+++ TEXT FOR ANALYSIS
Data Infrastructure Engineer

Funga PBC

4h•$120,000 - $150,000•Remote

About The Position

At Funga, we leverage cutting-edge data pipelines to manage large-scale ecological, genomic, and geospatial datasets. We are looking for a Data Infrastructure Engineer to help us build scalable data solutions, streamline data ingestion, and maintain high-quality databases that support our scientific and operational teams. This role will be instrumental in optimizing our data infrastructure, ensuring efficient data access, and supporting the broader team in making data-driven decisions. We are building a lean, high-performance, low-overhead stack built on open-source foundations. You will be the primary architect of how Funga stores, moves, and accesses its data. This is a role for a builder who prefers simple, robust, accessible systems that are tailored to the teams who rely on them. This is a rare opportunity to have total technical ownership over the data systems that will scale our impact globally.

Requirements

4+ years of experience in Data or Backend Engineering, with a track record of building production data systems from the ground up.
Database expertise: Deep SQL proficiency. You understand indexing, partitioning, and optimizing Postgres for high performance.
Cloud Infrastructure: Significant experience building, managing, and optimizing data services within AWS or GCP (e.g. ECS, Lambda, RDS) with a focus on cost-effective, maintainable architecture.
Modern DevOps & Python: Proficiency in production-grade Python and modern DevOps practices, including containerization (Docker), CI/CD pipelines, and infrastructure monitoring.
Data fluency: Experience handling large-scale Parquet, Avro, binary, or simliar data types.
Product mindset: You treat internal teams as your customers. You are driven to build solutions that serve and accelerate internal teams' work.
Pragmatic: You prefer simple, mature, composable tools over heavy, managed platforms, and you have a bias for creating value now versus perfection later.

Nice To Haves

Familiarity with geospatial data types and tools (PostGIS, GDAL) is a plus.
++++++
+++ DATA EXCERPTS
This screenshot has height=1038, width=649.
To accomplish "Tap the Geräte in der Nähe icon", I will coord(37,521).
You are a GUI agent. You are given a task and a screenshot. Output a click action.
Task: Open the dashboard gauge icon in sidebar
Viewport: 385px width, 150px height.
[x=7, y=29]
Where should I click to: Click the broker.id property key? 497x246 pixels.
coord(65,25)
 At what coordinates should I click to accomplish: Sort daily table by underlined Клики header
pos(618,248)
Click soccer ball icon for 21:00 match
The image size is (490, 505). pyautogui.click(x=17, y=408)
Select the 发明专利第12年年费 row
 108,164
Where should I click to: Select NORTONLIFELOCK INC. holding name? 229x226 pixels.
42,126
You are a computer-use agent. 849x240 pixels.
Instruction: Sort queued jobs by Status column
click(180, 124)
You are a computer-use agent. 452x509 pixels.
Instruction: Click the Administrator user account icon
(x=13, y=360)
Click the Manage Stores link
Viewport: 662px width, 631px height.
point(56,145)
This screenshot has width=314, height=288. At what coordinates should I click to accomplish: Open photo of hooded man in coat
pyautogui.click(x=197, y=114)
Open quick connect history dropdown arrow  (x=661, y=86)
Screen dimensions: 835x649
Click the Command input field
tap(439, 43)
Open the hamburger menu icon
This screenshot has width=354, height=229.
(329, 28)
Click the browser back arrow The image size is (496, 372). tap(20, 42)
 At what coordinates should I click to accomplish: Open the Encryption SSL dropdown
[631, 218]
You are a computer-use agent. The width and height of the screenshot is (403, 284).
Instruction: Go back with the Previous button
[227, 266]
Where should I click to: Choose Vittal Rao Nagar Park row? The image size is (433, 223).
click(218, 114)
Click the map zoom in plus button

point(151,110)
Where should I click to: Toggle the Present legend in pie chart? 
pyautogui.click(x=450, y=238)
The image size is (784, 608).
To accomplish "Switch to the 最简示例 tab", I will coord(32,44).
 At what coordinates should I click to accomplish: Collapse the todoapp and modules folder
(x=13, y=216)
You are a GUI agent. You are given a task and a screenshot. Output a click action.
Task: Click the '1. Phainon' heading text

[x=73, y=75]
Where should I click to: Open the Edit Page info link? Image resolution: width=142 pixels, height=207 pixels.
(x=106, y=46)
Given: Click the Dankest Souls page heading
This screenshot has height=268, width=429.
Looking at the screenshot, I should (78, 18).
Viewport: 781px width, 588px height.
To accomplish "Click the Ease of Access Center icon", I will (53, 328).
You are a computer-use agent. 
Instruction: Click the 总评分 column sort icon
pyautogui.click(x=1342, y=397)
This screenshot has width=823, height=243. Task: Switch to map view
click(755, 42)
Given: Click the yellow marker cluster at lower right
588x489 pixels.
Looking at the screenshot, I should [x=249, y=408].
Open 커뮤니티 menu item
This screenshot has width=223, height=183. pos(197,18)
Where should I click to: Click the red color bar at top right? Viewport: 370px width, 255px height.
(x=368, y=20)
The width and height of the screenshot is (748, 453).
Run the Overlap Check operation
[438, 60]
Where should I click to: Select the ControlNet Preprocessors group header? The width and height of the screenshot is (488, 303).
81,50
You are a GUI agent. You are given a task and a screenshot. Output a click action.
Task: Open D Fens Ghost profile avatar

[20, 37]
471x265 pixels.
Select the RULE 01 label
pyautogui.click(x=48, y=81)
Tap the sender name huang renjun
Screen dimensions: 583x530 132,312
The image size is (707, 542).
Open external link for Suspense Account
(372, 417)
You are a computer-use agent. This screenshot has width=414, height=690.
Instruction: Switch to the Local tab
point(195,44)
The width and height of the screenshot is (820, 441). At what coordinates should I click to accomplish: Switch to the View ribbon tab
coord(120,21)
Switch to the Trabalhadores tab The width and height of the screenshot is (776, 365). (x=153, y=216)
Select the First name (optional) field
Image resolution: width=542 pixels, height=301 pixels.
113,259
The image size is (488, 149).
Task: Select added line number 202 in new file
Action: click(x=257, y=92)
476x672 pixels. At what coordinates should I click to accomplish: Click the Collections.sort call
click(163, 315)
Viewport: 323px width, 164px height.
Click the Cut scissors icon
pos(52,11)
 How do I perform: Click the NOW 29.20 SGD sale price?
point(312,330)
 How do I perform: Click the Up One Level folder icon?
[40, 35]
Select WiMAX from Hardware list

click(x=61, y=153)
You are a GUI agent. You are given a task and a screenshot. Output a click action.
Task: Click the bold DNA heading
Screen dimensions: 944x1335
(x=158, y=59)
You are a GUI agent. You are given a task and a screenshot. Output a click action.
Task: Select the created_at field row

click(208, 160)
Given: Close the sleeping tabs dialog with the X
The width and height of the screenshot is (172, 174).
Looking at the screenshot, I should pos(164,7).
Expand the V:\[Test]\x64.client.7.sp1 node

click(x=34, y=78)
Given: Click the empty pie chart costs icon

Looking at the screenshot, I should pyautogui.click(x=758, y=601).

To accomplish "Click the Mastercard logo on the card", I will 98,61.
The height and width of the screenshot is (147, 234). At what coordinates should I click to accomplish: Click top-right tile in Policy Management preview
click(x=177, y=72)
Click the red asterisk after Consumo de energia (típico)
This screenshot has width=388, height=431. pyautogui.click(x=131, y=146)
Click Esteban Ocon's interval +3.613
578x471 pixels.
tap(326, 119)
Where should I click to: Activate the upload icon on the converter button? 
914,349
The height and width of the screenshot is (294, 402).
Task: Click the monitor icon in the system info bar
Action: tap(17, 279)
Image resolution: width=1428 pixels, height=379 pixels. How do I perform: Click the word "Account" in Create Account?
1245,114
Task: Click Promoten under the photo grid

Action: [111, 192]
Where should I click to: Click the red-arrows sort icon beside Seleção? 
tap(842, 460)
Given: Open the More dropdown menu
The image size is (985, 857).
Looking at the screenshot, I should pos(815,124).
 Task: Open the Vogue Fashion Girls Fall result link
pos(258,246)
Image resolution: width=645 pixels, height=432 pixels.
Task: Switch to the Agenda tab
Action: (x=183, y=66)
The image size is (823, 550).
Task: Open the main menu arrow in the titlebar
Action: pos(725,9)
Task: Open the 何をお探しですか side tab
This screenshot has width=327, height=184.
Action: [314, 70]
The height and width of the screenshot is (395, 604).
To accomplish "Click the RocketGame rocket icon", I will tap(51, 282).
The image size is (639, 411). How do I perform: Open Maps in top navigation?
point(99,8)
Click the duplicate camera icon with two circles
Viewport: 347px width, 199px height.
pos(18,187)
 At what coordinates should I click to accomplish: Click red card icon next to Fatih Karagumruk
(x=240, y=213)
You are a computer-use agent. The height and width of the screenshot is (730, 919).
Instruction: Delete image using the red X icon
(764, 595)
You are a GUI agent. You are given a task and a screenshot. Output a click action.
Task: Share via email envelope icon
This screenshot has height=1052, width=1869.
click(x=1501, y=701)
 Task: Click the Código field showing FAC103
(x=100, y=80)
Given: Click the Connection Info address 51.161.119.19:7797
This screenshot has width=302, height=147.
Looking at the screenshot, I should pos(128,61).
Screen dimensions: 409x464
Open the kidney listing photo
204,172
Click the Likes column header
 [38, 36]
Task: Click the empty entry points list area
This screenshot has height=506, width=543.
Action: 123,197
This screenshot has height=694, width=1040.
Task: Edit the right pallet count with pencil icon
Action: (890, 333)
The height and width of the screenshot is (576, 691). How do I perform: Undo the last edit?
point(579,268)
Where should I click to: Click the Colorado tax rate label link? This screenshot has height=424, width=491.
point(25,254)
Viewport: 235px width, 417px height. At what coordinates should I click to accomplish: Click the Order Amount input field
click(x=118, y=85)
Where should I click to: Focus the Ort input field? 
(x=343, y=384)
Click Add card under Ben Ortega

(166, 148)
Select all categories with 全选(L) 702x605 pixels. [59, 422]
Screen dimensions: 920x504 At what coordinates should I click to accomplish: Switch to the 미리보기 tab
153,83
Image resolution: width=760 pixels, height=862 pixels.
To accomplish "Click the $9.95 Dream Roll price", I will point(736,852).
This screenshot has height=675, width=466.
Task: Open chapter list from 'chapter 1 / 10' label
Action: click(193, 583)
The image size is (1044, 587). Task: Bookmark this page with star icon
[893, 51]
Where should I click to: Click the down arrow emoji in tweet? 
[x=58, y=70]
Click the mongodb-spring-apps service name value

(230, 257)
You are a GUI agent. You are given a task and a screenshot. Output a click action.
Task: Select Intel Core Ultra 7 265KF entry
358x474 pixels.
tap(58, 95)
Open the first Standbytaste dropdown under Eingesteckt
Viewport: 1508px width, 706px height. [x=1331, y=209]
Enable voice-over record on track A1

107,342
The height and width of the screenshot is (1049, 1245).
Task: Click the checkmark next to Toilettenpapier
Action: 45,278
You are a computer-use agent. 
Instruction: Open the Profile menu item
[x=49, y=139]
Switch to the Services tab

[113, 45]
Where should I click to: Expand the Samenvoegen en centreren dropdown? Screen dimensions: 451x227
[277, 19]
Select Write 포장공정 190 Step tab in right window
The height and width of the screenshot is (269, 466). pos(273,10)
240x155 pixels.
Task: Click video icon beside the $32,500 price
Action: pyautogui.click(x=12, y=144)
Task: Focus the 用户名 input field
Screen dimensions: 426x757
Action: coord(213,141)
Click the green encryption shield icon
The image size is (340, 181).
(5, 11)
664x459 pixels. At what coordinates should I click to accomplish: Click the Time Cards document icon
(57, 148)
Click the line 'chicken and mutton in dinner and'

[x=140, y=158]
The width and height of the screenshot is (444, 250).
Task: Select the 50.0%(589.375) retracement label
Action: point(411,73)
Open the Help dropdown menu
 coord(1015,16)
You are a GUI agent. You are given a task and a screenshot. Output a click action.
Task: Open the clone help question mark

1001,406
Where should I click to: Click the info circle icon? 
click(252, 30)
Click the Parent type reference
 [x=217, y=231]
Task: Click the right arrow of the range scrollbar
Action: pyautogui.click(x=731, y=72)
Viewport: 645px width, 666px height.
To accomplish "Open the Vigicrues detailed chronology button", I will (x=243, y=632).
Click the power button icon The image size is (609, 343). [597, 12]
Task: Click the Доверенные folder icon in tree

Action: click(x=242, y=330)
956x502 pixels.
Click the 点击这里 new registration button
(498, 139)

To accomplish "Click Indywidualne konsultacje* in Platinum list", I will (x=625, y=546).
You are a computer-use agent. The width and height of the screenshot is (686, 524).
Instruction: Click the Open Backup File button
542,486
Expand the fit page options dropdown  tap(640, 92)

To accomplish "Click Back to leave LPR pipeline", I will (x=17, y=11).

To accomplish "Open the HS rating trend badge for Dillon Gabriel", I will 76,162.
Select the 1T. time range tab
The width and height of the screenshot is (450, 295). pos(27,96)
++++++
(PROMPT A)
Translate this sentence from the job posting into Spanish: "Familiarity with geospatial data types and tools (PostGIS, GDAL) is a plus."
(PROMPT B)
According to the job posting, how many years of experience in Data or Backend Engineering are required?
(PROMPT C)
Decide whether each statement agrees with the job posting, answering yes or no and quoting the words that settle it.
(i) The position is remote.
(ii) The ideal candidate favors heavy, managed platforms over simple tools.
(iii) Familiarity with PostGIS appears among the requirements.

(EXERCISE OUTPUT A)
La familiaridad con tipos de datos y herramientas geoespaciales (PostGIS, GDAL) es una ventaja.

(EXERCISE OUTPUT B)
4+ years.

(EXERCISE OUTPUT C)
(i) Yes: "Remote."
(ii) No: "You prefer simple, mature, composable tools over heavy, managed platforms."
(iii) No: it appears under Nice To Haves: "Familiarity with geospatial data types and tools (PostGIS, GDAL) is a plus."